Mr. Sebastian grabbed Rose’s things and prodded her down the hall toward the stairs.
“Did the file indicate the times I didn’t sleep for days while caring for Mrs. Sebastian, when she couldn’t sleep and the baby wouldn’t either? Or how I nursed them both back to health from pneumonia? Or how I got TB and spent my days and nights away from them so to not infect either? Was there one word in those files about me?”
Rose stopped at the bottom of the stairs. She was nauseated and light-headed. She had to stay close to Theresa. She needed to care for her.
“Please let me continue her care,” she said. “I will tell her there was a lapsed moment, that I’d been recently grieved by an unexpected loss, that I had a moment—”
Mr. Sebastian gripped Rose’s arm again and forced her toward the door, tossing her bag and hat out onto the porch. “I’ll let you know two things. First, I don’t know what I witnessed in that room, what you were up to, but I’m sure you are not permitted to reveal what’s in confidential files. Two, I’m not sure at all you embody the character needed to properly administer a community health clinic.
“I’ve been nursing for nearly two decades. I can do it in my sleep.”
“Or while drunk?”
Rose drew back.
He clenched his jaw. You smell like a
brewery. I smelled it last night. I wonder if you even had a patient to see at the Merry-Go-Round at all.”
Rose covered her mouth. The vodka? Stale beer odor from the night before?
“Just so we’re clear. I don’t want to see you back here,” he said. “Theresa believes we are her parents.

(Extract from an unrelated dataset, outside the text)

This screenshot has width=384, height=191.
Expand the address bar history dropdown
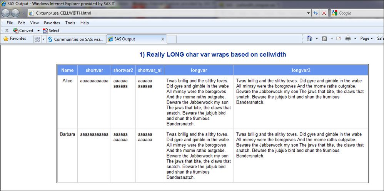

Trust me, her birth mother was more than happy to give her up. I’m a practical man and I went to the mother to be sure she was okay with this and I didn’t even have to ask. She turned to the nurse before she saw me and said. “I can breathe again,” and she combed her hair as though that were her only concern.

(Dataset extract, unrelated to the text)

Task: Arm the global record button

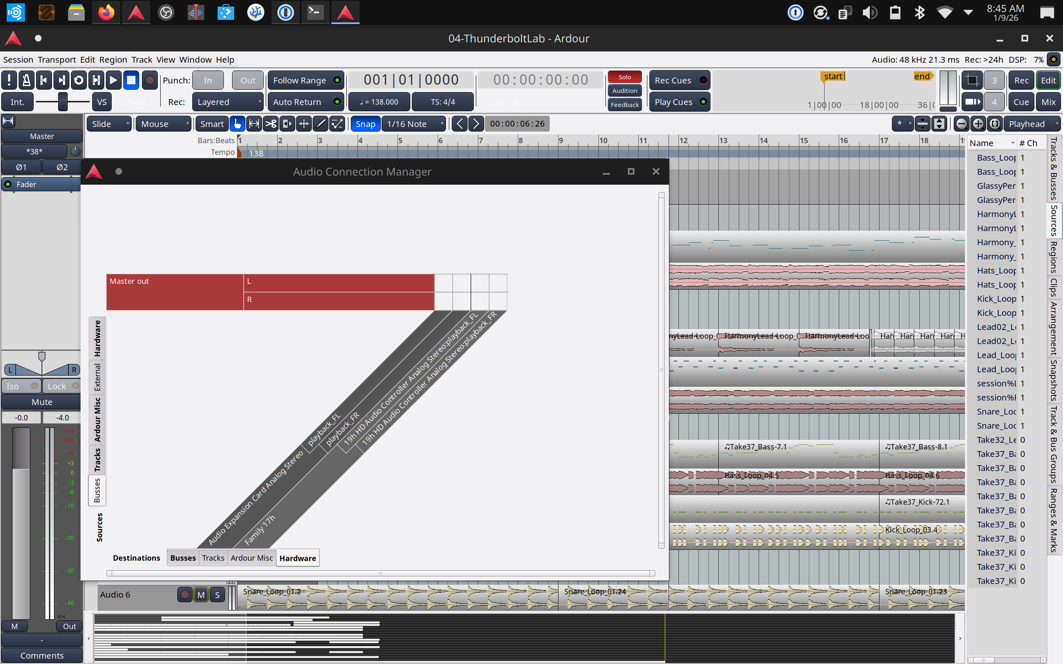Action: pyautogui.click(x=150, y=80)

Rose’s eyes widened. She scraped through her memories for that phrasing. Had she really said that? Maybe. But… “I just meant…she probably meant that her diaphragm was finally relieved of the weight of a baby, not that…no, no I don’t believe any mother would have said that, meant it that way. Do you realize the gift you have lying in that bed?”
Rose pushed her hair behind her ears, sweat licking her fingertips. She froze as Mr. Sebastian’s gaze broke from hers and leveled on her double earlobe.
“What?” she said. “Haven’t seen a person who isn’t perfect before?”
Mr. Sebastian reached for Rose’s ear. She stepped back.
“The problem is,” he said stepping forward, narrowing his eyes at her ear. “I’ve seen that ear before.”
Rose opened her mouth to ask him what the hell he meant. When she realized, she looked away so he couldn’t see that side of her face. Rose recalled that day, the way some man had entered the room and walked nearly to the bed. Rose remembered the well-dressed fellow standing there as though he had a question to ask. But, as she put her brush down, smoothed her hair, the man was gone. The nurse chased him away. Could that have been him?
“Don’t come back,” Mr. Sebastian said. “Tell your husband he’s done for good.”
Rose turned back to him, lifting her chin. He took her shoulders and backed her through the doorway, onto the porch.